From triggers electrical we now pass to triggers chemical. A gun may be charged with powder and remain for years perfectly at rest until a touch on the trigger explodes the powder with tremendous effect. The example is typical: nature and art abound with cases where a little energy, rightly directed, controls energy vastly, perhaps infinitely, greater in quantity. Often in a chemical compound the poise of attraction is so delicate that it may be disturbed by a breath, or by a note from a fiddle, as when either of these induces iodide of nitrogen to explode. A beam of light works the same result with a mixture of chlorine and hydrogen. One of the most familiar facts of chemistry is that a fuel, such as coal, may remain intact in air for ages. Once let a fragment of it be brought to flaming heat and all the rest of the mass will take fire too. Iron has a strong affinity for oxygen, but for union there must be at the beginning some moisture with the gas; the same is true of carbon. A burning jet of carbon monoxide may be extinguished by plunging it into a jar of dried oxygen. Gases from the throat of a blast furnace, at a temperature of 250° to 300° Centigrade, are not inflammable in the atmosphere until the air is moistened by steam or otherwise. Then in a flash combustion begins in earnest.

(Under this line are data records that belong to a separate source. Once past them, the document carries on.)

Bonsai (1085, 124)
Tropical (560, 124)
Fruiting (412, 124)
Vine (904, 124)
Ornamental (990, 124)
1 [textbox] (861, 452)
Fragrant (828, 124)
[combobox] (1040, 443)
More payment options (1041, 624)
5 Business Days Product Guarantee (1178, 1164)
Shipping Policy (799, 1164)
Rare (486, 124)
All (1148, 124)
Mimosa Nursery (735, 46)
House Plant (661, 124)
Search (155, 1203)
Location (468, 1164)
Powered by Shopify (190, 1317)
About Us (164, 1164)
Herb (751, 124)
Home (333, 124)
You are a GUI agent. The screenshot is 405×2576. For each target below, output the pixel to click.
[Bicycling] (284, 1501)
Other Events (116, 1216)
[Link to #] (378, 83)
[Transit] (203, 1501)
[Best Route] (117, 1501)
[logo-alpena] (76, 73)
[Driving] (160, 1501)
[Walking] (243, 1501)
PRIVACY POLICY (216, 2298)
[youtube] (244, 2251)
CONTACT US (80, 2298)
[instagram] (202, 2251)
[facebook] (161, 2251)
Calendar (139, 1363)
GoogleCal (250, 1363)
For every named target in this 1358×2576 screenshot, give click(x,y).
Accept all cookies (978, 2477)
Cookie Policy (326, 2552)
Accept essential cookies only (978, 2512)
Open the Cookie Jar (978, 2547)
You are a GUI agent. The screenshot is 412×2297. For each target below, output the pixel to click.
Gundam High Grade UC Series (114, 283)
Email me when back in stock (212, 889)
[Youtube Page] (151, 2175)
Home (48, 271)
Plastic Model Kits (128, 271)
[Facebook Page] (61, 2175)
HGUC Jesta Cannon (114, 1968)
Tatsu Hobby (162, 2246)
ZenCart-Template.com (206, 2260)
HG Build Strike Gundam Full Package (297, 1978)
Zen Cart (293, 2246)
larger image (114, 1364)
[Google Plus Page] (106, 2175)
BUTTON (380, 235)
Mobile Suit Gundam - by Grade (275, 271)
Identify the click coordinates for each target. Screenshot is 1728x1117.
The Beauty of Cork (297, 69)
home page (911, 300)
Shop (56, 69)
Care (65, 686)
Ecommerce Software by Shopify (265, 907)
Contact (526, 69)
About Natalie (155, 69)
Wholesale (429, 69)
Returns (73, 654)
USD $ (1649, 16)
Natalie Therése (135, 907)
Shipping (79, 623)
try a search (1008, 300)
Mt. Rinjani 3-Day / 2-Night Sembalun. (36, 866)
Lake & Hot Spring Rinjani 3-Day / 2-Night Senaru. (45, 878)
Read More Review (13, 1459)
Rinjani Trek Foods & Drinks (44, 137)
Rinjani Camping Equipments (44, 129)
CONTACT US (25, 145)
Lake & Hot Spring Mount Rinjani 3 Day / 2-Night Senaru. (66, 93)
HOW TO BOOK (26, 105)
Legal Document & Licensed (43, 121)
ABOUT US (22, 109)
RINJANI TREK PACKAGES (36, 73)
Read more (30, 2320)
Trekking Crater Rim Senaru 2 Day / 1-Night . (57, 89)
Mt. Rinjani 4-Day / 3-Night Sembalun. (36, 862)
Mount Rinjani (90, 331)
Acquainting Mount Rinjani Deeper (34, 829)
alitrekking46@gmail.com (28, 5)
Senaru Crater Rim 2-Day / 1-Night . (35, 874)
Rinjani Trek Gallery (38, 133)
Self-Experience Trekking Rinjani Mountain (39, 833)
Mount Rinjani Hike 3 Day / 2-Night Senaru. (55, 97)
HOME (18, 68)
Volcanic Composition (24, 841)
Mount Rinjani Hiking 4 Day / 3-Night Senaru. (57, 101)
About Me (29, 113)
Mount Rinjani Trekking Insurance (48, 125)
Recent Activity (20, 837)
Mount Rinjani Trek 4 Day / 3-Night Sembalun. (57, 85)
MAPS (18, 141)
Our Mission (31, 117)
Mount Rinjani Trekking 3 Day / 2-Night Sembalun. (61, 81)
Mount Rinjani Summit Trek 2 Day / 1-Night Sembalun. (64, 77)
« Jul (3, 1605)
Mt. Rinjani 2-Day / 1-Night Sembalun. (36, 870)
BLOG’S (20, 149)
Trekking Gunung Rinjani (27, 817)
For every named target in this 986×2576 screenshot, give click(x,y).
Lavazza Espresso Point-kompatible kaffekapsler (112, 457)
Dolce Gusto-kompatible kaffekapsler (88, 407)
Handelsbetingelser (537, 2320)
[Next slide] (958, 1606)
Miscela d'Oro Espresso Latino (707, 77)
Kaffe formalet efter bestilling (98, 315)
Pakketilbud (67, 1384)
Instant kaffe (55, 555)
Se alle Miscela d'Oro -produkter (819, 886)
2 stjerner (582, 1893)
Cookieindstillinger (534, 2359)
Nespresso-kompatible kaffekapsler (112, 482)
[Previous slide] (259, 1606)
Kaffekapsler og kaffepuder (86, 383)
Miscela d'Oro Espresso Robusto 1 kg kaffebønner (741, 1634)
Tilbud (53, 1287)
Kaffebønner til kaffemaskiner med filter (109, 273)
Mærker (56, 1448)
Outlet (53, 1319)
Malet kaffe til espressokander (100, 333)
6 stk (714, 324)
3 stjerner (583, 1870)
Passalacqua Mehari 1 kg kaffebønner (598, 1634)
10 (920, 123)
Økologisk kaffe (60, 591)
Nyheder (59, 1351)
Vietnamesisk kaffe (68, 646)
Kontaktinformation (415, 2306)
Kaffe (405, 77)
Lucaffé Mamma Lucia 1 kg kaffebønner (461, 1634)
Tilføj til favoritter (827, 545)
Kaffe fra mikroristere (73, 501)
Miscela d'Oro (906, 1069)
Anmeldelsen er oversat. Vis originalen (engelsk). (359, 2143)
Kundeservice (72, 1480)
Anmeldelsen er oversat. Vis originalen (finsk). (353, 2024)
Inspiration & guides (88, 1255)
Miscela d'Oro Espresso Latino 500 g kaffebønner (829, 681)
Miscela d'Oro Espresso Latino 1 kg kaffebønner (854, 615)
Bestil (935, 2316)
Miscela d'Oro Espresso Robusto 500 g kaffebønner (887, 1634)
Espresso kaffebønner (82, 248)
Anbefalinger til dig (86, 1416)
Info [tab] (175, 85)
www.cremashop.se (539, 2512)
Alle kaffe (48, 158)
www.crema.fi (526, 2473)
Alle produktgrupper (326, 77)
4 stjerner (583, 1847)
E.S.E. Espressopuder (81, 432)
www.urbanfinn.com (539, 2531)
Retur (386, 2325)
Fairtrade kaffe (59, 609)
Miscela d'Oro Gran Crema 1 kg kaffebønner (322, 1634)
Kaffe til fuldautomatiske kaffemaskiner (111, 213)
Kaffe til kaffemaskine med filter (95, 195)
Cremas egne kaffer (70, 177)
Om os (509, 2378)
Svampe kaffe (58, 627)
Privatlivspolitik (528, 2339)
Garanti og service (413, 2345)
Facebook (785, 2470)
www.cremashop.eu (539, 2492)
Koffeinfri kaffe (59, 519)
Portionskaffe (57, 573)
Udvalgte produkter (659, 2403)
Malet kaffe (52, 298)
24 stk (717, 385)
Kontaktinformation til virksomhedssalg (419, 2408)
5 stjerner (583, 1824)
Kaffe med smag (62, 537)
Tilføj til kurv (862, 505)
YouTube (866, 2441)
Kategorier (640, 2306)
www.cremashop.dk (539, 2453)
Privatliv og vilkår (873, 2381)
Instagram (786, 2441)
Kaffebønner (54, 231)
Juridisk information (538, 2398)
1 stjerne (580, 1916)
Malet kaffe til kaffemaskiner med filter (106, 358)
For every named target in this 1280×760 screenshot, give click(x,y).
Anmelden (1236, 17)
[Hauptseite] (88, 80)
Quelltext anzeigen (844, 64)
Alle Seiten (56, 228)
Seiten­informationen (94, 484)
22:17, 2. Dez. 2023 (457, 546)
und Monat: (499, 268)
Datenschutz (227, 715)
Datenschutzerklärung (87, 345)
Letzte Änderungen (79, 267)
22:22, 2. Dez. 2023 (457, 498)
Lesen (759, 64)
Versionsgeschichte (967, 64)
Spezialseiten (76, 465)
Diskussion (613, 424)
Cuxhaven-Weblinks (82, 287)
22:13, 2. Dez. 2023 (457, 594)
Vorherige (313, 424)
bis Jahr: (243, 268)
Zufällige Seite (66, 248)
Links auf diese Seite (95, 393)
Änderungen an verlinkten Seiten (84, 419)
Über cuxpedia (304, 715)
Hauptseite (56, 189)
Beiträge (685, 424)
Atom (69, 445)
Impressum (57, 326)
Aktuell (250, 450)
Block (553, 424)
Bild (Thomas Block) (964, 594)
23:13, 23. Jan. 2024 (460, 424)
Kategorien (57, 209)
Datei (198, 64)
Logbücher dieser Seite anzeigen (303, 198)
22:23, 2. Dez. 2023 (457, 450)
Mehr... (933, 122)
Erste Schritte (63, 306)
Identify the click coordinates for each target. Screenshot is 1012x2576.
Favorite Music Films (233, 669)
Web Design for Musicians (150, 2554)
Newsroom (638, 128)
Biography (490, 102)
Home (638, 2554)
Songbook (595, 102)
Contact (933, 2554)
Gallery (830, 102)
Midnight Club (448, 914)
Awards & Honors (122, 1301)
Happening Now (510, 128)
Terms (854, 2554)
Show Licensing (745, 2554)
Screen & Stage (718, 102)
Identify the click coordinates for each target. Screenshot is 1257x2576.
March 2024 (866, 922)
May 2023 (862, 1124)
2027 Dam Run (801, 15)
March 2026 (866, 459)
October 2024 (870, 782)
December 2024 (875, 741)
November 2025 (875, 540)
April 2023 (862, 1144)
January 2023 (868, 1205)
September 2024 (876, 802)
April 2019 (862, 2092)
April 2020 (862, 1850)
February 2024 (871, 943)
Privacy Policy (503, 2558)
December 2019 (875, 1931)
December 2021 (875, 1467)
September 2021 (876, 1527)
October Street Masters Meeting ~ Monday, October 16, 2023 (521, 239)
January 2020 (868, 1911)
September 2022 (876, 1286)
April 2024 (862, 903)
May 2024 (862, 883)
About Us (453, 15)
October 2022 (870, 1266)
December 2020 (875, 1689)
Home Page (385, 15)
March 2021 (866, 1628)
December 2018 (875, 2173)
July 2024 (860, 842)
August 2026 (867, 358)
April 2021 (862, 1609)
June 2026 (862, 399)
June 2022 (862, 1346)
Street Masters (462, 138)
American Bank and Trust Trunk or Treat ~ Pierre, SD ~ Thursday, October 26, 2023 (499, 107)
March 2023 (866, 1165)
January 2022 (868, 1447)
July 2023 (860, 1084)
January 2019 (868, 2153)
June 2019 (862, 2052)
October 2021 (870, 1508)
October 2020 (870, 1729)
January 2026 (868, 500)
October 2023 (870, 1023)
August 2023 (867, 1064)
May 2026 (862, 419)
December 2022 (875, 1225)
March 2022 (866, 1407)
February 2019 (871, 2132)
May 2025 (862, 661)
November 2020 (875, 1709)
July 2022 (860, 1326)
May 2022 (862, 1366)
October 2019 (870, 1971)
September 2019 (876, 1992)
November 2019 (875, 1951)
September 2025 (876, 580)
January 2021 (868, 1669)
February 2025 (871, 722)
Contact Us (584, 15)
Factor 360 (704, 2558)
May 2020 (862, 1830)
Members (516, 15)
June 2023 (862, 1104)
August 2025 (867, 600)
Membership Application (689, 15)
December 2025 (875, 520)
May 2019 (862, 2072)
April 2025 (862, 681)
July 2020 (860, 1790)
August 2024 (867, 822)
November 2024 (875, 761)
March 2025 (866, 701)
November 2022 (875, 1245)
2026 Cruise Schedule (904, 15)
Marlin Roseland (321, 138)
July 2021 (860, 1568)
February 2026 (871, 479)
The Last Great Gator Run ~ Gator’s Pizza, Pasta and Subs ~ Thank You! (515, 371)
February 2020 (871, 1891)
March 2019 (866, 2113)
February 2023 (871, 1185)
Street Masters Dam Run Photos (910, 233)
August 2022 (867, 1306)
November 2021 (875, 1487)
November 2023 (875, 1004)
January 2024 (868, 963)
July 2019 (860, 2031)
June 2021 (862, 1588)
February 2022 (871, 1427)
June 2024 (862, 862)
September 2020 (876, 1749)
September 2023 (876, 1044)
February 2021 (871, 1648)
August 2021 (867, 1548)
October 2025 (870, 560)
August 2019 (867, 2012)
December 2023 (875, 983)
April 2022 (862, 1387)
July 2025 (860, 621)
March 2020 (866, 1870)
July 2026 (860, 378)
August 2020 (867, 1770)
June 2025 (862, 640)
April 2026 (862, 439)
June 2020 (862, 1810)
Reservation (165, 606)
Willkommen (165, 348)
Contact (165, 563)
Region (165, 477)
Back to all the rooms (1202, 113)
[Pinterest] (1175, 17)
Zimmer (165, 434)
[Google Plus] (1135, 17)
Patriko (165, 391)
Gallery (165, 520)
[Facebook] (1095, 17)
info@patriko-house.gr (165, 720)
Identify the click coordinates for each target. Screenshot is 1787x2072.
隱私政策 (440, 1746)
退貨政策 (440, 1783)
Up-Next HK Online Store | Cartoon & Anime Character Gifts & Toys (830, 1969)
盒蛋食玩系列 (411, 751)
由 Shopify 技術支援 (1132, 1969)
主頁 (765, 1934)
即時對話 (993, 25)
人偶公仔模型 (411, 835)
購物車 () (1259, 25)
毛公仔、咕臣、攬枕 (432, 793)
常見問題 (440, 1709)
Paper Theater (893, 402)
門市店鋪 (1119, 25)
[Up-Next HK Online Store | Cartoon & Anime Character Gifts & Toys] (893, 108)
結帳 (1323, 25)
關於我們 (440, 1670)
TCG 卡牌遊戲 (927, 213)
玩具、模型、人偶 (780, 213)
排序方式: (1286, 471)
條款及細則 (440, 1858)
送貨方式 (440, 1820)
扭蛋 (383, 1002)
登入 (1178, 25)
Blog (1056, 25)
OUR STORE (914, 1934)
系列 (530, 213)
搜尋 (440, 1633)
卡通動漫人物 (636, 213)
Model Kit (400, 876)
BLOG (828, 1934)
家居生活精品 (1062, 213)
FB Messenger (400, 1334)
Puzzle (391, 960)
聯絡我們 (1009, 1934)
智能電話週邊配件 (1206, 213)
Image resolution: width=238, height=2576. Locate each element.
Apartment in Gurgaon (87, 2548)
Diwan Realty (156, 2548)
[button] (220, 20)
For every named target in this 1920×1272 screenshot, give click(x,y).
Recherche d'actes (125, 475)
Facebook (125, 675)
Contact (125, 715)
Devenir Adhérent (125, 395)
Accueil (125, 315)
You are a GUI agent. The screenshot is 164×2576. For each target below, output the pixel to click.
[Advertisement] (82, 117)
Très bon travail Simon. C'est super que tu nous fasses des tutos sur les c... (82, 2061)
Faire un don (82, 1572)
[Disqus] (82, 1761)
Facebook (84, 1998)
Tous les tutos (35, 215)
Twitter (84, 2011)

In photography we meet with similar facts: violet rays may begin an impression which yellow light can finish and finish only. Vulcanite is transparent to red and infra-red rays which, although without action upon an unexposed plate, are capable of continuing the action of actinic rays upon a plate which has been exposed for a very short time.

Why Weather is Uncertain.

From photography let us pass to a glance at the atmospheric conditions which greatly affect its work. The weather from day to day depends upon factors so variable and unstable that prediction beyond twenty-four hours is unsafe. “Suppose a stratum of air,” says Professor Balfour Stewart, “to be very nearly saturated with aqueous vapor; that is to say, to be just a little above the dew-point; while at the same time it is losing heat but slowly, so that if left to itself it would be a long time before moisture were deposited. Now such a stratum is in a very delicate state of molecular equilibrium, and the dropping into it of a small crystal of snow would at once cause a remarkable change. The snow would cool the air around it, and thus moisture would be deposited around the snowflake in the form of fine mist or dew. Now, this deposited mist or dew, being a liquid, and giving out all the rays of heat possible to its temperature, would send its heat into empty space much more rapidly than the saturated air; therefore it would become colder than the air around it. Thus more air would be cooled, and more mist or dew deposited; and so on until a complete change of condition should be brought about. In this imaginary case the tiniest possible flake of snow has pulled the trigger, as it were, and made the gun go off,—has altered completely the whole arrangement that might have gone on for some time longer as it was, had it not been for the advent of the snowflake. We thus see how in our atmosphere the presence of a condensable liquid adds an element of violence, and also of abruptness, amounting to incalculability, to the motions which take place. This means that our knowledge of meteorological phenomena can never be mathematically complete, like our knowledge of planetary motions, inasmuch as there exists an element of instability, and therefore of incalculability, in virtue of which a very considerable change may result from a very small cause.”

In view of the inherent difficulties it is certainly creditable that the predictions of the United States Weather Bureau should prove true six times in seven, greatly inuring to the safety of mariners, of passengers by lake and sea, and to the saving of crops under threat of destruction by storms.